• The task: Reproduce, word for word, the lines in the material below starting with the one that has "Open the Songs tab" and going on through the one that has "Task: Uncheck the". Leave out all pictures.
[Start of Attachment]
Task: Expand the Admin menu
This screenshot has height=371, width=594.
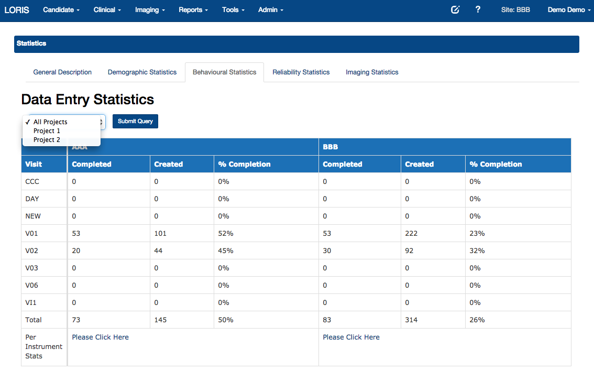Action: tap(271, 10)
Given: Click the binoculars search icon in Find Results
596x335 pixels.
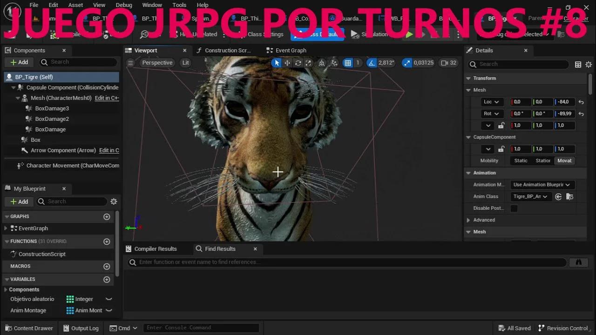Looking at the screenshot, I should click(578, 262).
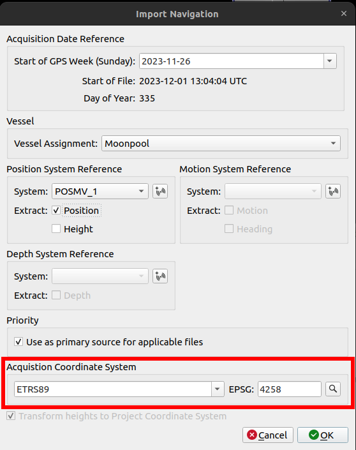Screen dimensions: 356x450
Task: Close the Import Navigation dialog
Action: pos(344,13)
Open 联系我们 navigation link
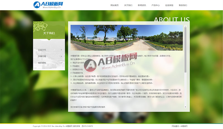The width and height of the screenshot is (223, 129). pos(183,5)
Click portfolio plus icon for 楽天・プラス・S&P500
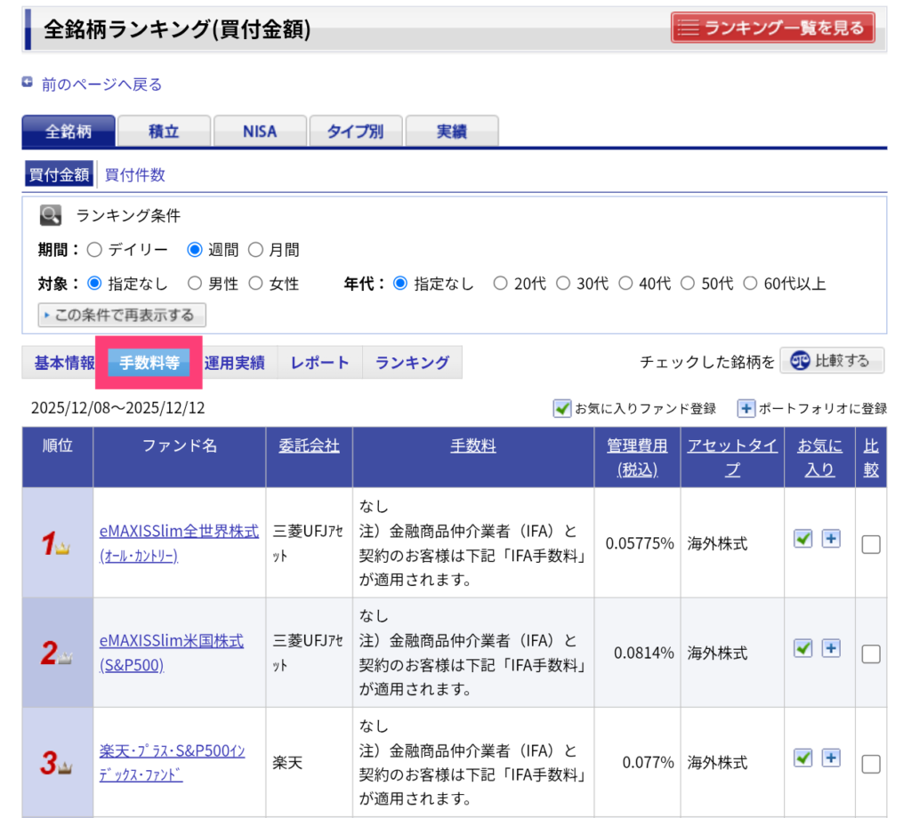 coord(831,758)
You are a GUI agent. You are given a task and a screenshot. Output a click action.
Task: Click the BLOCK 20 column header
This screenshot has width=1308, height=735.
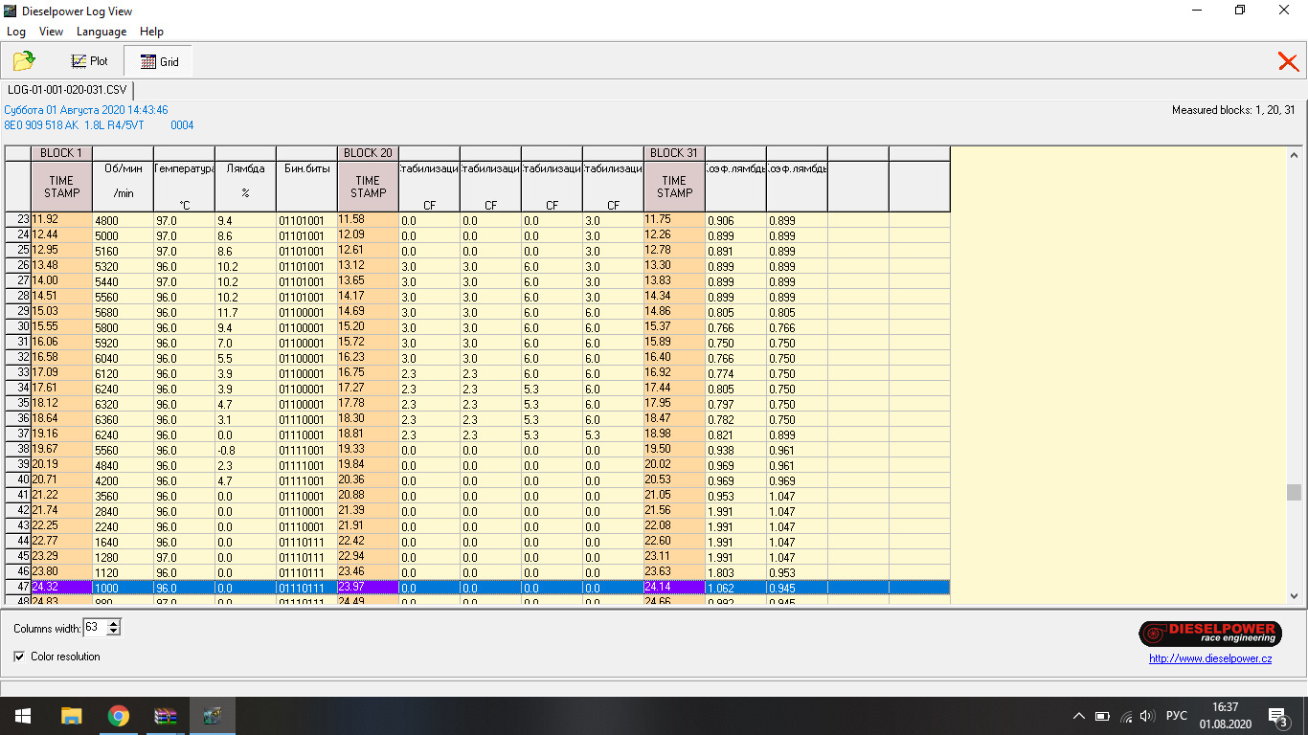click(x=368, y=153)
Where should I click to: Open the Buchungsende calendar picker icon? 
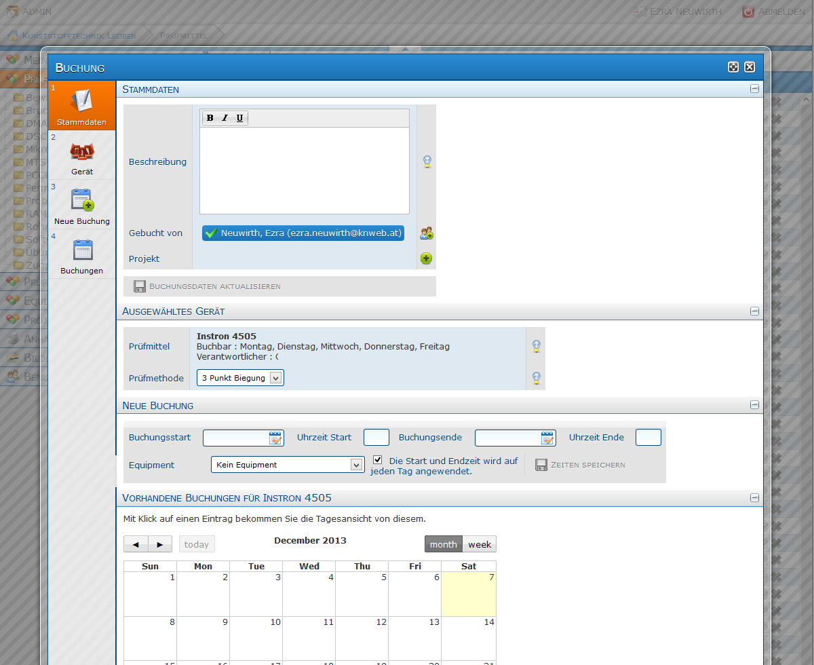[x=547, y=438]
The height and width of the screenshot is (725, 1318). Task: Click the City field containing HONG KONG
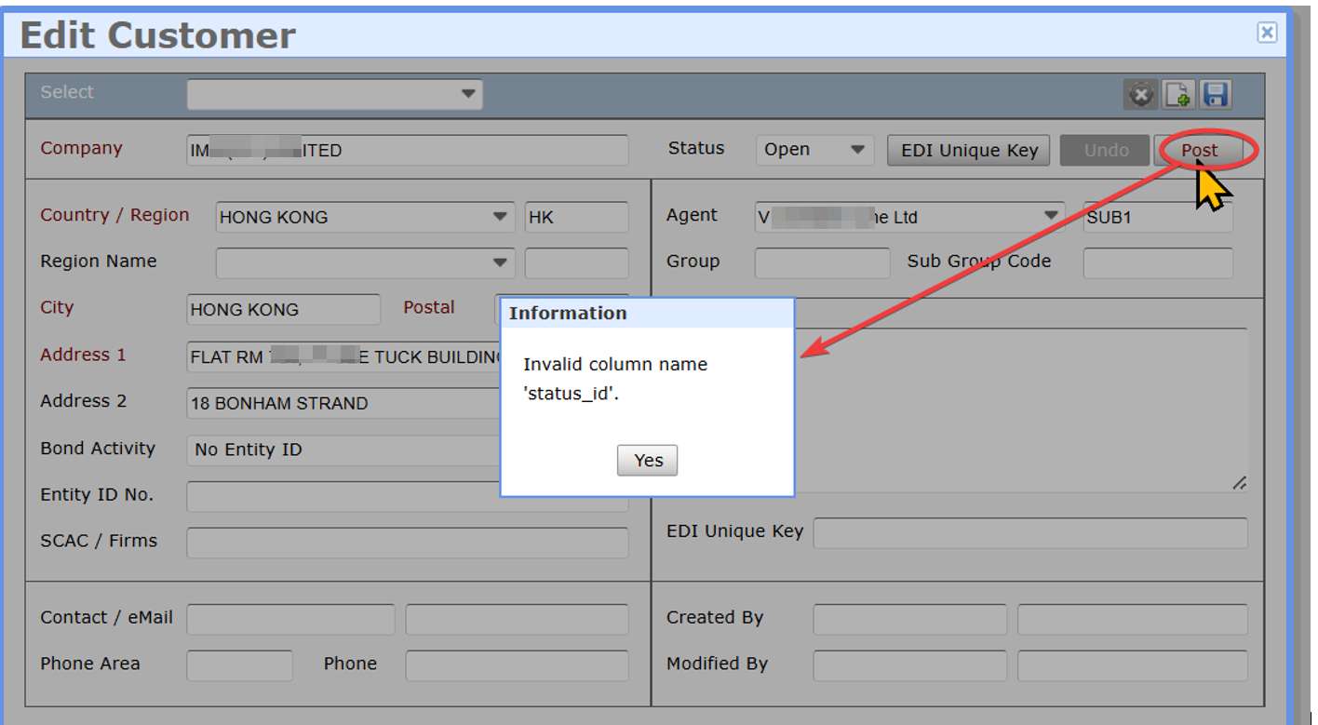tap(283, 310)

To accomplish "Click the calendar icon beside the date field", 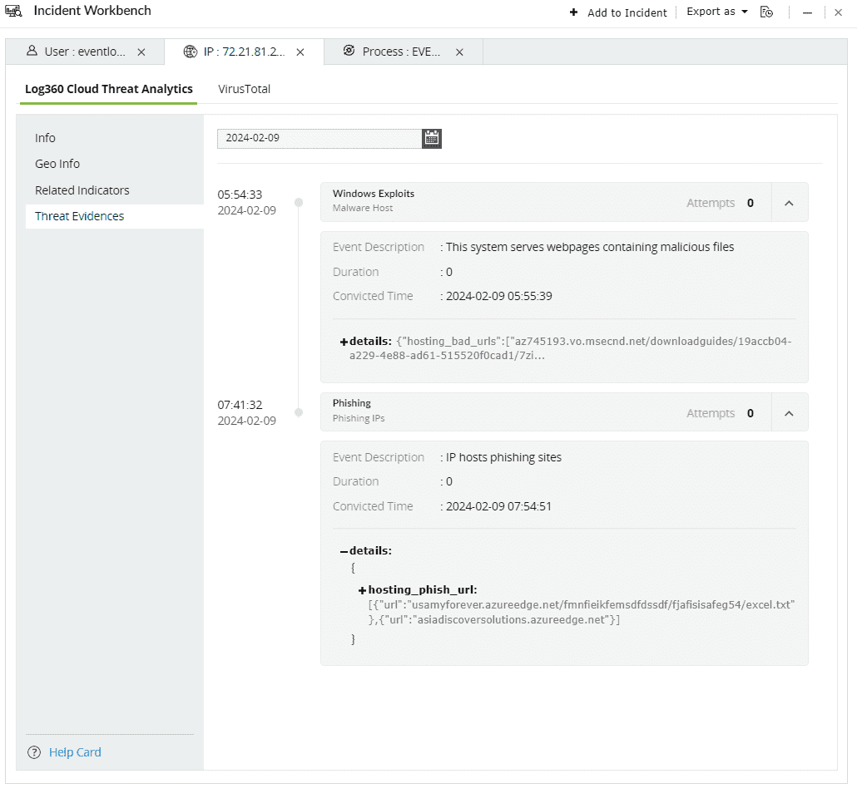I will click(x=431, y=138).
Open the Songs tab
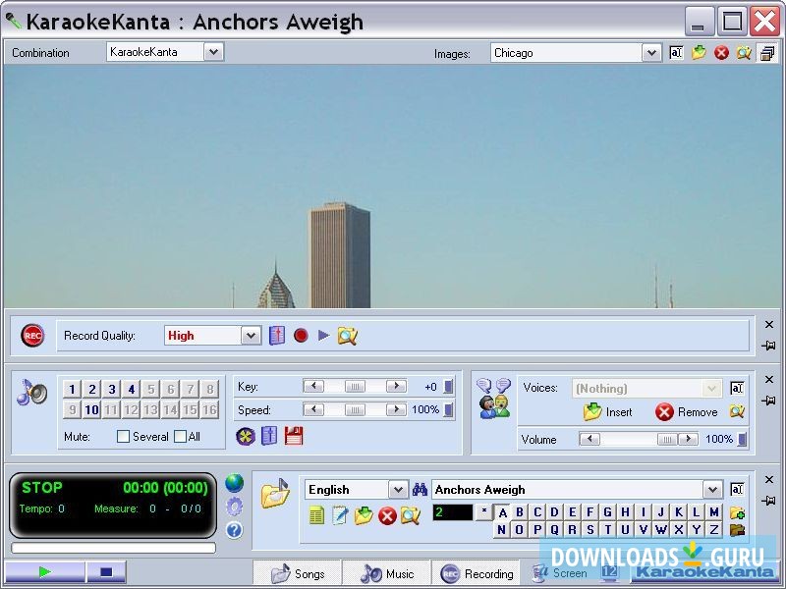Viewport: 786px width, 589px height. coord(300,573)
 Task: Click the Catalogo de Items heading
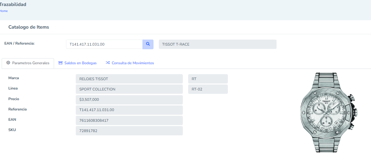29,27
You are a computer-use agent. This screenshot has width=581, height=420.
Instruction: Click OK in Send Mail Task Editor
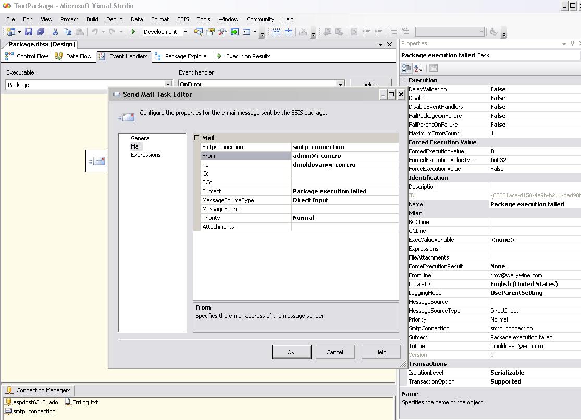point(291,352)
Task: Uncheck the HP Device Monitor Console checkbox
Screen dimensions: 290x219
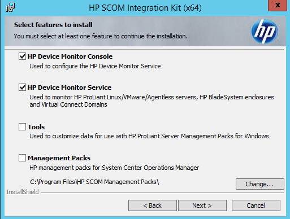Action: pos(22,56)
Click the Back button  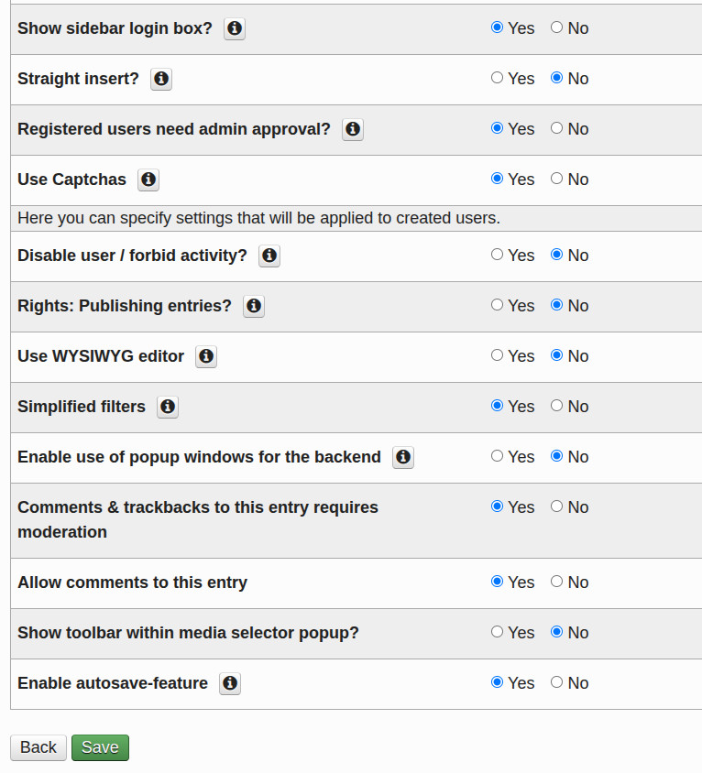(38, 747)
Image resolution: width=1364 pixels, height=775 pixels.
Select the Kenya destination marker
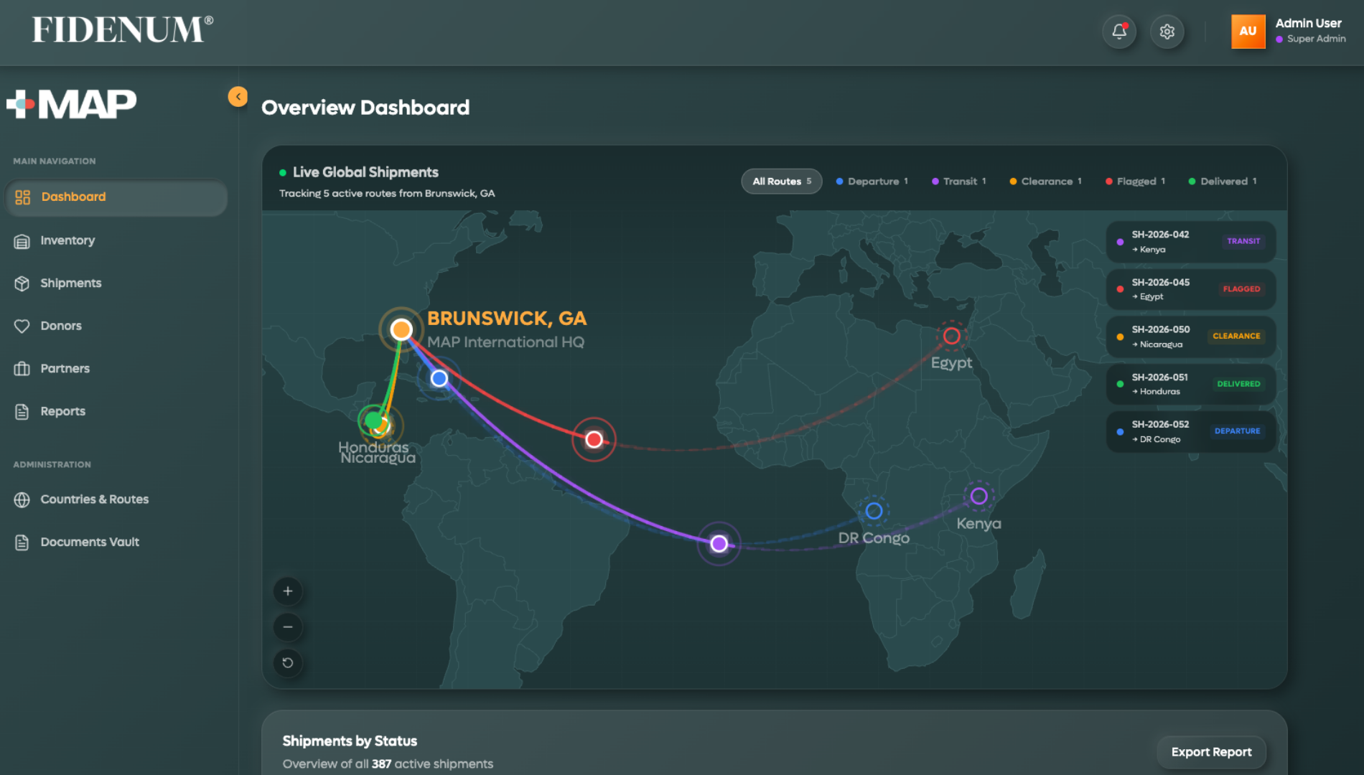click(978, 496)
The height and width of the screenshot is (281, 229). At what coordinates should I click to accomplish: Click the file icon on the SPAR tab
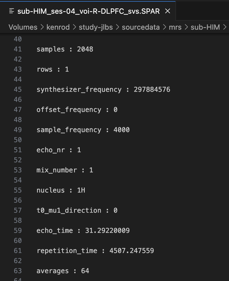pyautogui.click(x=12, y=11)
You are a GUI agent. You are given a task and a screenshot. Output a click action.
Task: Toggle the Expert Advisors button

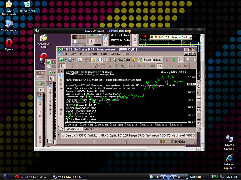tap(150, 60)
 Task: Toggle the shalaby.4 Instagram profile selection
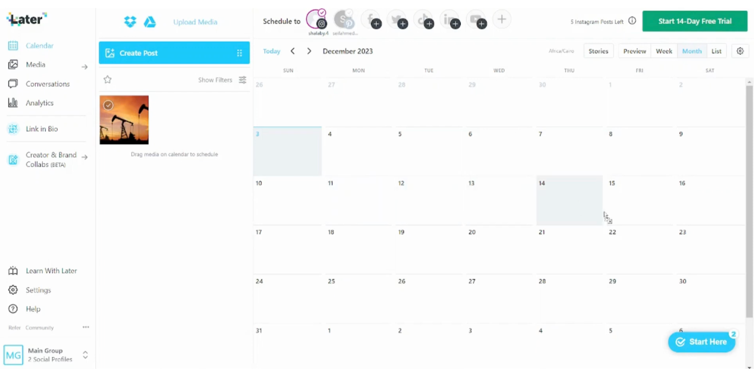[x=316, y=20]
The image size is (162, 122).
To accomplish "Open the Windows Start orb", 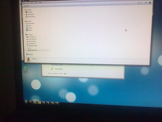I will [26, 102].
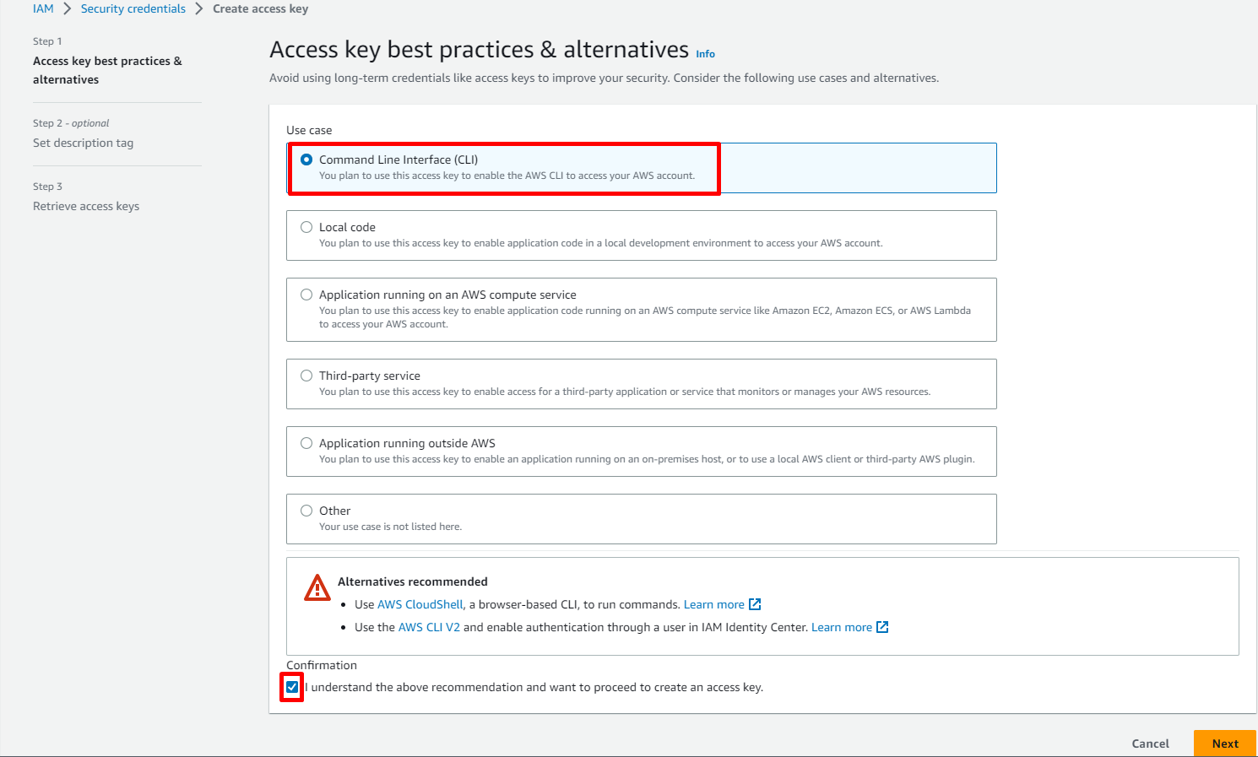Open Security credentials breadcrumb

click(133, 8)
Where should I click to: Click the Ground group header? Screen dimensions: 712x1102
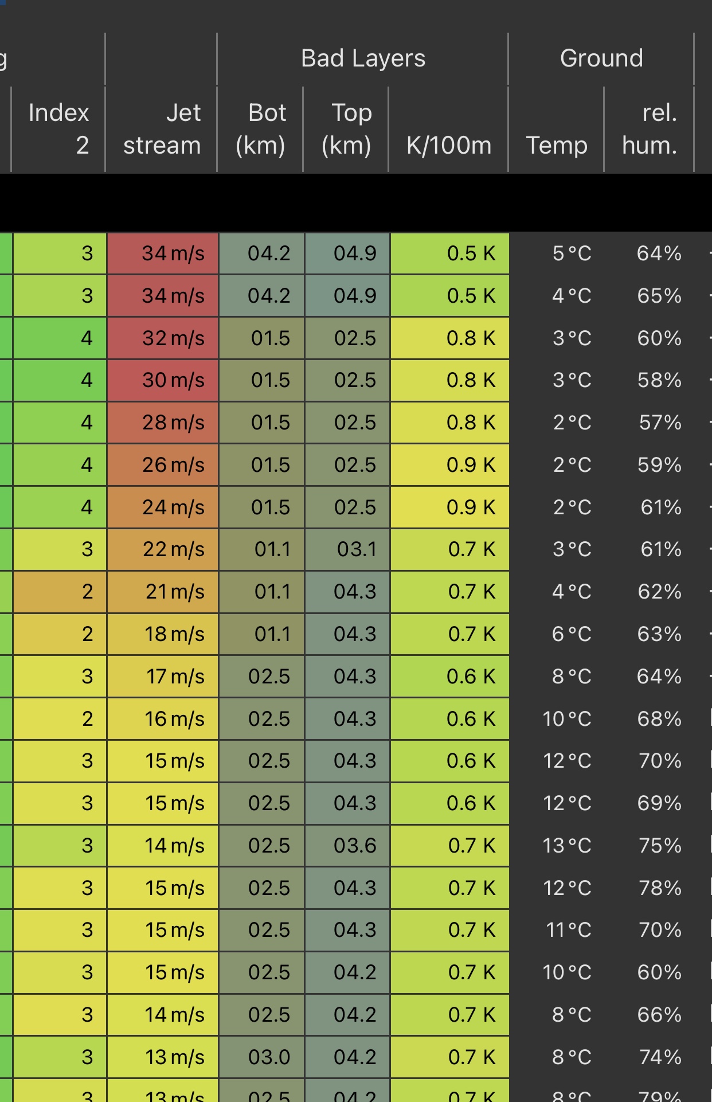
[End of Attachment]
• Solution for this exercise:
Open the Songs tab
Viewport: 786px width, 589px height. coord(300,573)
 Task: Click the Catalogo de Items heading
29,27
You are a computer-use agent. This screenshot has width=581, height=420.
Instruction: Click OK in Send Mail Task Editor
point(291,352)
Task: Uncheck the HP Device Monitor Console checkbox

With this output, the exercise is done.